Go to the BBC link to see Moscow residents commenting on Depardieu becoming a Russian citizen ("Let the president of France tax [wonderful French actors] even more, so they'll all come to live here", 01:45).

UpdateDepardieu Has Long Phone Conversation with French President Hollande

In related news, it emerges that at least one of the places that the name de Pardieu ("by God") comes from is Normandy and that the family's motto was Win or Die, i.e., Victory or Death. More interesting, according to some (rare) French libertarians, Nounours (or Teddy Bear, as Gégé has been known since gaining weight) has an extremely appropriate name, as Depardieu can also come from la Part-Dieu (God's Portion), an expression referring to the place where, in the Middle Ages, one went to to pay one's tithe — "an iniquitous tax" not abolished until the 1789 revolution.
Gérard Depardieu porte bien son nom. "Depardieu" désignait, au Moyen-Âge, le lieu où l'on payait la dîme, impôt inique aboli en 1789. 
Indeed, according to Wikipedia,
Ce toponyme désignait soit une terre ecclésiastique, soit le lieu où étaient recueillis les produits de la dîme.

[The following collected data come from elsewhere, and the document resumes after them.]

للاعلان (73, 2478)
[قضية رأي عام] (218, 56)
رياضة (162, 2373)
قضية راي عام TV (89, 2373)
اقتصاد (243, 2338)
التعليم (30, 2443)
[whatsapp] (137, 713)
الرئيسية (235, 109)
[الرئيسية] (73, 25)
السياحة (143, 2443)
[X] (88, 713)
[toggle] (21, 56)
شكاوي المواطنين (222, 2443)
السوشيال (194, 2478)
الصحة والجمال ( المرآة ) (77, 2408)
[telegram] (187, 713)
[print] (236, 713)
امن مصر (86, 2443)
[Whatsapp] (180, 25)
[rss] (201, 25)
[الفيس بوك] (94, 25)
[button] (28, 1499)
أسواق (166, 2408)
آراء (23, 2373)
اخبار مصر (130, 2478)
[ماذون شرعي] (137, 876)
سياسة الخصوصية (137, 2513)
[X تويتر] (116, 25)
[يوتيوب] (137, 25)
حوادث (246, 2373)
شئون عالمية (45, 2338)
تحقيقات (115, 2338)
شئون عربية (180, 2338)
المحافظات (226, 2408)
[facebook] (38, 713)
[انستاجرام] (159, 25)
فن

Pat Buchanan puts it this way:
Socialism creates and exacerbates a conflict in loyalties. A regime that takes three of every four dollars a man earns is an enemy of what that man works to accomplish for himself and his family.

… Californians flee to Nevada, Arizona, Idaho and Colorado to escape Golden State taxes. Are they disloyal to their home state, or are they doing what is right by their families, their first responsibility?

… For many successful Americans, over half of all they earn is now taken by government.

… Can a man love his country and hate its government? Of course. Ask Alexander Solzhenitsyn. Ask the patriots of '76.